Max (Jason Schwartzman) asks Margaret Yang (Sara Tanaka) to remove her glasses, and tells her she looks better without them. While this is a staple of many romantic comedies, it was also used in Rocky (1976), and the girl in glasses was played by Jason Schwartzman's mother, Talia Shire. Max's conversation with the Headmaster (Brian Cox), asking to let him stay at Rushmore "for old times' sake", mirrors a similar scene in The Godfather (1972), between Sal Tessio (Abe Vigoda) and Tom Hagen (Robert Duvall). Shire also appeared in that film. Max's play features many similarities to Apocalypse Now (1979) which, like The Godfather (1972), was directed by Shire's brother, and Jason's uncle, Francis Ford Coppola.
The book that Miss Cross is reading to her students when Max first sees her is "Kidnapped" by Robert Louis Stevenson, which follows the growth of David Balfour from a naive young boy to a heroic, experienced man.
Touchstone hadn't planned on releasing the film until February 5th, especially in light of the heavy holiday release schedule, but when they saw the finished product, they rushed it into limited release for one week in December to qualify for Academy Award consideration, specifically Bill Murray for Best Actor in a Supporting Role.
In the geometry class, about which Max dreams, during the school chapel/assembly, he solves a problem on the board. This problem is to derive the area of an ellipse by integrating its equation. Not a high school problem, but definitely not the hardest geometry problem in the world.
The song featured while the two main characters are sabotaging each other is a live performance from The Who called "A Quick One While He's Away". This was taken from "The Rolling Stones Rock And Roll Circus" show from 1968.
Film debut of Alexis Bledel who can be seen sitting on the right in the Grover Cleveland classroom just before Max (Jason Schwartzman) makes his speech; she can also be seen in the audience of "Heaven and Hell". Furthermore, one of the names on Max's petition to save Latin is "Alex Bledel."
The scene in which Max buys dynamite, including charging the purchase to an Arizona company, is almost exactly as it was done at the beginning of Heat (1995), when Val Kilmer's character does the same.

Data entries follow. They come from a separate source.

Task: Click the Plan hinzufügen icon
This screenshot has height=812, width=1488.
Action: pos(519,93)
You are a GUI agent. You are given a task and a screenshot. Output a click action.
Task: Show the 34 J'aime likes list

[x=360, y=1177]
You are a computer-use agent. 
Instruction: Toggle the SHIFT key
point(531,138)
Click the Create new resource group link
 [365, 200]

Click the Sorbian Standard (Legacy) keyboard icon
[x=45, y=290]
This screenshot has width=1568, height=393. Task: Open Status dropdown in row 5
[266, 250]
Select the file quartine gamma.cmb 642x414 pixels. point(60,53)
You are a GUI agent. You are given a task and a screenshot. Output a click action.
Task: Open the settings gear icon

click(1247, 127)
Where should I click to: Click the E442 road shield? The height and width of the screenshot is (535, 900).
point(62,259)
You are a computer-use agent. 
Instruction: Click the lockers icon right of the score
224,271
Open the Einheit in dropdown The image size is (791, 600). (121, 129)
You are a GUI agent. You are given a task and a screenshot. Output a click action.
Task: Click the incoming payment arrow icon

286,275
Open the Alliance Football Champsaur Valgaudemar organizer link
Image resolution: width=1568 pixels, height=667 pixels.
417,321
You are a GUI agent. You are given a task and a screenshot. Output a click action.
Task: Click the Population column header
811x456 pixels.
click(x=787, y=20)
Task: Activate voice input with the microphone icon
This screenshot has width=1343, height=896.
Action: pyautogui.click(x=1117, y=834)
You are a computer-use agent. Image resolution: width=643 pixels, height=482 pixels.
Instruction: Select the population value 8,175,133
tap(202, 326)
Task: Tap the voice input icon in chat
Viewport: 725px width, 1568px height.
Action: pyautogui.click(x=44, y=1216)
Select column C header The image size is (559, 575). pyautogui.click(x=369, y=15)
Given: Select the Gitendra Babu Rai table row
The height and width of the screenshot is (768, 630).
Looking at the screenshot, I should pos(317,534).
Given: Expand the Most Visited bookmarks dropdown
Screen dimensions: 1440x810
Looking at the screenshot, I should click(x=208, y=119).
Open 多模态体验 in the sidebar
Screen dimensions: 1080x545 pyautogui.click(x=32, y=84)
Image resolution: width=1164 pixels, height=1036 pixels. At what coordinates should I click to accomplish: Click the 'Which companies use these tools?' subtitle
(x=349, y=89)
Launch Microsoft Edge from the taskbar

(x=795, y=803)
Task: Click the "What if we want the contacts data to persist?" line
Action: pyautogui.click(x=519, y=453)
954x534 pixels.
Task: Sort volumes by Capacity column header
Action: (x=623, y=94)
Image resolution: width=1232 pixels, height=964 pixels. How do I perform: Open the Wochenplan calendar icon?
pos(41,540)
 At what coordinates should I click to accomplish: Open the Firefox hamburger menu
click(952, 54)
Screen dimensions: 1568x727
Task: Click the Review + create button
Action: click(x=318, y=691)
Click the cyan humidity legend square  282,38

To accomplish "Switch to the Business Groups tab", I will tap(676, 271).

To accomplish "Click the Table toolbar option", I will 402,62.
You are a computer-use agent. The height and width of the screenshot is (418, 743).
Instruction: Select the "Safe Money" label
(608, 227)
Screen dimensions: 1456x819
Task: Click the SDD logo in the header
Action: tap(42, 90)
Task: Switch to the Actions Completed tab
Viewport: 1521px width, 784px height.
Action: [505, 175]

The first film collaboration between Bill Murray and co-Writer and Director Wes Anderson. They worked on many more films (Moonrise Kingdom (2012), The Grand Budapest Hotel (2014), The Life Aquatic with Steve Zissou (2004), et cetera).
Max's green corduroy suit is similar to the one worn by Woody Allen at the end of Bananas (1971). In the film, Allen trains with a rebel group, led by a man named Esposito. Esposito is a character in Max's play "Heaven and Hell".
The quote on Max's mother's headstone, "The paths of glory lead but to the grave" is from the Thomas Gray poem "Elegy Written in a Country Churchyard" (line 36) This same quote was the second clue to the treasure in the Disney film Candleshoe (1977) starring Jodie Foster and Helen Hayes. Touchstone Pictures is a division of Walt Disney Pictures.
In the film, Max checks out a book by Jacques-Yves Cousteau, which is what leads him to finding Miss Cross. Jacques-Yves Cousteau is also the main inspiration for the character of Steve Zissou in The Life Aquatic with Steve Zissou (2004), also co-written and directed by Wes Anderson.
Wes Anderson: The first voice that appears in the film and tries to solve the problem to the equation in Max's dream scene. Anderson can also be seen at the part after the play sitting in the background behind Max.